*YOUR ASSIGNMENT*
Your answer should repeat every line of the records below in which the word "Statistics" appears.

Extracted records:

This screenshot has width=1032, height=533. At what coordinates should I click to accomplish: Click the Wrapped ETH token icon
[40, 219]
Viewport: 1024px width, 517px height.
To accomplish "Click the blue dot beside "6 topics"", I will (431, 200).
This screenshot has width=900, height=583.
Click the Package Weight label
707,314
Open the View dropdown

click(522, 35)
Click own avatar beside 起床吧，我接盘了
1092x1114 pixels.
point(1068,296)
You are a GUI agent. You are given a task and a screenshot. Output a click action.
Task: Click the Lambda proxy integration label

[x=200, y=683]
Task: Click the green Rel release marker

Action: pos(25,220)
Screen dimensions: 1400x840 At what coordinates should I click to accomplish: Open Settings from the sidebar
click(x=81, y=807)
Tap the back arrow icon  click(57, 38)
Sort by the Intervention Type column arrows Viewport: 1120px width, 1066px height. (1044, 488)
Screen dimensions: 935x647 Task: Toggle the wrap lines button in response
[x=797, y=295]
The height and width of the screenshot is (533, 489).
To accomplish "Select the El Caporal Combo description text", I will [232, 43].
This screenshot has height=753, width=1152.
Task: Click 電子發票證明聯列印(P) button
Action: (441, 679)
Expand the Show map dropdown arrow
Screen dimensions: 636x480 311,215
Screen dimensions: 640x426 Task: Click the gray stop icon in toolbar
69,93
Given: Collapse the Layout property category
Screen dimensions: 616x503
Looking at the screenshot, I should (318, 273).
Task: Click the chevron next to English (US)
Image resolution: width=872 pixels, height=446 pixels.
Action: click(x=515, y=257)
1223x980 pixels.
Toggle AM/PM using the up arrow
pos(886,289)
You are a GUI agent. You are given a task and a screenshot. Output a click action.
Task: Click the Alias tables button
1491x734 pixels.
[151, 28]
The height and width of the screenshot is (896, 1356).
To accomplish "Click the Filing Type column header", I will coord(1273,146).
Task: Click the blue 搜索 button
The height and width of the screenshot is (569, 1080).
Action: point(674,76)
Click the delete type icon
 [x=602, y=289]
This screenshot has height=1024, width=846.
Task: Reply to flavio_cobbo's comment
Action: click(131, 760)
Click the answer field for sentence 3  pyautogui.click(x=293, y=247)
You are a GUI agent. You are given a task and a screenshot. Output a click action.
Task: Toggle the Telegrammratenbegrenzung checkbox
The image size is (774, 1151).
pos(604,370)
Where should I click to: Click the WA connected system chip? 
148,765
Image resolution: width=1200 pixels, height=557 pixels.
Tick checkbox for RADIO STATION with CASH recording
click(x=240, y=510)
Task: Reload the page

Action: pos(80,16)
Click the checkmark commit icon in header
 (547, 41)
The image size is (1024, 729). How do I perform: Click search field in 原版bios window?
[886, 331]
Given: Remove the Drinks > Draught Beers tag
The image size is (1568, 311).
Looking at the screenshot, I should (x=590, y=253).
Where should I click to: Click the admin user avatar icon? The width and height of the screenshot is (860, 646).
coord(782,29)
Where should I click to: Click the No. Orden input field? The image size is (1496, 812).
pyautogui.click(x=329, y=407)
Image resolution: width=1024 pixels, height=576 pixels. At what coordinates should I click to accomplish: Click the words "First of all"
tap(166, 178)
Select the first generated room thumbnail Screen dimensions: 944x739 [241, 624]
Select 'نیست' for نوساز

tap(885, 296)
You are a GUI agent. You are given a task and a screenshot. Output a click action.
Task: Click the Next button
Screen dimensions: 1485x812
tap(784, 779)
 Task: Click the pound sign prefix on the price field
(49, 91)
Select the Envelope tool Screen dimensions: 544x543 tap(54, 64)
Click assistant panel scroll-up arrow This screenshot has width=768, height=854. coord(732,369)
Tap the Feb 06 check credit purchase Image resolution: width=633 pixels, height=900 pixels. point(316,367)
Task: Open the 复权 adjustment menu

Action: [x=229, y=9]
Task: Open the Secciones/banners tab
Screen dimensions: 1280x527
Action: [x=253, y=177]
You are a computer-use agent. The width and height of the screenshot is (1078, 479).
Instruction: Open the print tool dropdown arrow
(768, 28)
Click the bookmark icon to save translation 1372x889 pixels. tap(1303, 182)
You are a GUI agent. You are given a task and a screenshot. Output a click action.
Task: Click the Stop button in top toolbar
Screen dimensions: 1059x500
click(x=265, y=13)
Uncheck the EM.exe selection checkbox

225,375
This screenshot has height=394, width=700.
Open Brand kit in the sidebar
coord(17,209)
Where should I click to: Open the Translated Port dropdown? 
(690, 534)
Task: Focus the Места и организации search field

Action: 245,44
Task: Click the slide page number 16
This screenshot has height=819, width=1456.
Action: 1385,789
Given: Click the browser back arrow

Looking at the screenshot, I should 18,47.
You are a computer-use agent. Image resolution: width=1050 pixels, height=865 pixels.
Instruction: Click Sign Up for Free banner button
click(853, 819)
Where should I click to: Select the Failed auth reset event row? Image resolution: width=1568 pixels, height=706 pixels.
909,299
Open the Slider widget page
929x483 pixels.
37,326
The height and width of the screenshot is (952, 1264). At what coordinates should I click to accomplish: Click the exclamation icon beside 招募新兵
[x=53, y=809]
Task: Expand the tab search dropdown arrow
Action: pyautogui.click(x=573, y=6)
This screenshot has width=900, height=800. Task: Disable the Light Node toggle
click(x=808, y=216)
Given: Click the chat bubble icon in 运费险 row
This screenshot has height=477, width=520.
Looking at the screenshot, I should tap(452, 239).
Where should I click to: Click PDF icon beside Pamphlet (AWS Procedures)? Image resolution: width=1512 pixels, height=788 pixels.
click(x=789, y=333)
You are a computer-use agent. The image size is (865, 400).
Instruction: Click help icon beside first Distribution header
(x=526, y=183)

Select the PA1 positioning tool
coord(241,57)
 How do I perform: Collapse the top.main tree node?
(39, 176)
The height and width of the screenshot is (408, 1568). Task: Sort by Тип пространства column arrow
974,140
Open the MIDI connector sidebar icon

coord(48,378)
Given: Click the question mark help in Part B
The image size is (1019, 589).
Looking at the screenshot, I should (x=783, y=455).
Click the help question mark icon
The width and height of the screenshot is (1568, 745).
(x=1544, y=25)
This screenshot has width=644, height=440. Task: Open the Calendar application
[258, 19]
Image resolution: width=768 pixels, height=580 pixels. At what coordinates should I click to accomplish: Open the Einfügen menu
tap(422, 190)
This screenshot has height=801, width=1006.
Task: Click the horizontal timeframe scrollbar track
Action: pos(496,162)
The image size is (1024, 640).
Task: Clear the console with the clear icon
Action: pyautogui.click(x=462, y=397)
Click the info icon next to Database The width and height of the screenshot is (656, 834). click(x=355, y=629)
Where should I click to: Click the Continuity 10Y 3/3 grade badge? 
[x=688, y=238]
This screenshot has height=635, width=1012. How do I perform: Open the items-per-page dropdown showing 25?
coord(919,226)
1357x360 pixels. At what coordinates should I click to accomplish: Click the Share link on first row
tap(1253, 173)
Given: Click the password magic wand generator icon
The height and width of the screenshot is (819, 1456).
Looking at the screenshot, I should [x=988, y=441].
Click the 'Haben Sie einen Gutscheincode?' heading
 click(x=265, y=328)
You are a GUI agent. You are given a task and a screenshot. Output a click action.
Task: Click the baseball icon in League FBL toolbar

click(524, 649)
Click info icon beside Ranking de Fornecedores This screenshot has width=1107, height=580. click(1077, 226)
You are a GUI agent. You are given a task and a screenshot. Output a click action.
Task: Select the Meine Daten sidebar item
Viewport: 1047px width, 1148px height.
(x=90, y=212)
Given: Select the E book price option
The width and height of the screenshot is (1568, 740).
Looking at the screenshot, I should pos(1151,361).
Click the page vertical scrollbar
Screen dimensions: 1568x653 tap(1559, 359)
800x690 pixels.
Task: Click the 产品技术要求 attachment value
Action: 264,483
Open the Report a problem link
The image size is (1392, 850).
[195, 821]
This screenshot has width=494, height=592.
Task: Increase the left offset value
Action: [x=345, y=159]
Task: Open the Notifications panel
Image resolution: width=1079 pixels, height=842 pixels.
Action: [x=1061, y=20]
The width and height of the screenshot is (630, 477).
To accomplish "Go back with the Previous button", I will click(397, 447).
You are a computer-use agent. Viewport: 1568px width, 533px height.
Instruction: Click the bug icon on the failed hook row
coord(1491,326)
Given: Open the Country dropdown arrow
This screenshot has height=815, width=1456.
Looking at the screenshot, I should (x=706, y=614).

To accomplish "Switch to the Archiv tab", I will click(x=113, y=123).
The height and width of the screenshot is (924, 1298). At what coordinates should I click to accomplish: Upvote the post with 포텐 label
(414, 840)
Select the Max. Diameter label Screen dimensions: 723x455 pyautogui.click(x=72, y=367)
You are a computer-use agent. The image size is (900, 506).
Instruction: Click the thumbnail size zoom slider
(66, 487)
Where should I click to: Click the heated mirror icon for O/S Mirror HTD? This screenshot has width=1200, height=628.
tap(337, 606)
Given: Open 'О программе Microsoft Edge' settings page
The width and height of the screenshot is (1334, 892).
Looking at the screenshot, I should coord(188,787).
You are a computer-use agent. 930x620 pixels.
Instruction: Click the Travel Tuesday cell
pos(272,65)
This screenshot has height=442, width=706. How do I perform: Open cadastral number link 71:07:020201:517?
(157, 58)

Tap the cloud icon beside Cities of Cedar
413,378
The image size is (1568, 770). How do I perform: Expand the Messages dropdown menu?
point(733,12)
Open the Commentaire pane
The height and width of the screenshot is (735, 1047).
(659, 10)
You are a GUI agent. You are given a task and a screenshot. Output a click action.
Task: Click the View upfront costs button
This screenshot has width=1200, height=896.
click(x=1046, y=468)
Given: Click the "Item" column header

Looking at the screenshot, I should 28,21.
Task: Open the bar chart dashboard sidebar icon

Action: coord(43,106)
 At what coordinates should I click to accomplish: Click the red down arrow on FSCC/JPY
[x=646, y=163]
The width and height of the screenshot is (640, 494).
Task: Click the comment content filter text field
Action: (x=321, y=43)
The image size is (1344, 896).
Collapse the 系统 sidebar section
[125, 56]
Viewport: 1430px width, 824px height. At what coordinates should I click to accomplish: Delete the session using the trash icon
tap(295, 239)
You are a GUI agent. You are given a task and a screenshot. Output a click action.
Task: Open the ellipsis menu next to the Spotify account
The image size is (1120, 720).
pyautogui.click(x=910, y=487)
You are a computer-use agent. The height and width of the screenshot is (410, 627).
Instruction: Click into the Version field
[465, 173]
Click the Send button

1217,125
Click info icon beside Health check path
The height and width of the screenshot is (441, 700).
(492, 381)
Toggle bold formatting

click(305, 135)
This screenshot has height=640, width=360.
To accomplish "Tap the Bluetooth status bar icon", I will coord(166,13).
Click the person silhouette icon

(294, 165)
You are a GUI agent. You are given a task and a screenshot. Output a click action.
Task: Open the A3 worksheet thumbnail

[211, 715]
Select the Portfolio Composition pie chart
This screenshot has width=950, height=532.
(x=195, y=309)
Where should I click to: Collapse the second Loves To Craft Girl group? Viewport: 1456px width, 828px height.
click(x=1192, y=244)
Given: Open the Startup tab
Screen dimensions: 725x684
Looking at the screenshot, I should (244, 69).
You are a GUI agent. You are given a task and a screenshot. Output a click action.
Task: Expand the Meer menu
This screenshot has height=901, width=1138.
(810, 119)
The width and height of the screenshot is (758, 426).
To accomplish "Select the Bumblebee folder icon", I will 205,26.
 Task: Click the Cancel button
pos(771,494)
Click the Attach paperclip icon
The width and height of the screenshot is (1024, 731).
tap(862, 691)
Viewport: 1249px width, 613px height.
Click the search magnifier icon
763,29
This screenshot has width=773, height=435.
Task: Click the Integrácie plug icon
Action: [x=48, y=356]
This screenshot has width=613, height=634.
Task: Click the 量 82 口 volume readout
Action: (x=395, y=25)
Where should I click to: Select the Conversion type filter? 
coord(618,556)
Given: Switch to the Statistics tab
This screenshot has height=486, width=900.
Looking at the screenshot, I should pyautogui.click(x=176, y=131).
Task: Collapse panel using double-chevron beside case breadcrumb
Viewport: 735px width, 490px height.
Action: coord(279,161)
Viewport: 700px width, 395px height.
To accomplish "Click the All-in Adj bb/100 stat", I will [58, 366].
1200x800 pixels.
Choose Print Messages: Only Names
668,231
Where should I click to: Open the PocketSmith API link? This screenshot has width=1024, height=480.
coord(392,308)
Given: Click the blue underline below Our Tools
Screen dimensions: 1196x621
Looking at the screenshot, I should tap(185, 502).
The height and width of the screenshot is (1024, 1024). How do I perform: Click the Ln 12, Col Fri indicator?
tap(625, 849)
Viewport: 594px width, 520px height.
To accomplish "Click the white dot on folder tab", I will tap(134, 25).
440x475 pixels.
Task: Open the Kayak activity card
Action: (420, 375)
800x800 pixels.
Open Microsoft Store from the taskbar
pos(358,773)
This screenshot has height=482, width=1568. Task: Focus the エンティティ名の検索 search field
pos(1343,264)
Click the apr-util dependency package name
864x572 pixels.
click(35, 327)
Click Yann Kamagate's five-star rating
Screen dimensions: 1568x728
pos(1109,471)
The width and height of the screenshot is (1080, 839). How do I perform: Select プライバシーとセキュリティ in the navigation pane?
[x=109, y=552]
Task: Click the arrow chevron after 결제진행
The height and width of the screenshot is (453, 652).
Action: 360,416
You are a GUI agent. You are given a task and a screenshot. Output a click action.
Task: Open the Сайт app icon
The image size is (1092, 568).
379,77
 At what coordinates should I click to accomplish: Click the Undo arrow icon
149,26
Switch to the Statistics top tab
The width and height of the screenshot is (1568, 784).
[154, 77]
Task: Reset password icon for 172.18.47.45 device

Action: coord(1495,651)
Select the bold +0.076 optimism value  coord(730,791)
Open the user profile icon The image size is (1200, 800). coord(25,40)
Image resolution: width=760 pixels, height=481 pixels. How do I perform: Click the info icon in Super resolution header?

*YOUR RESPONSE*
Given: Switch to the Statistics tab
Switch to the Statistics top tab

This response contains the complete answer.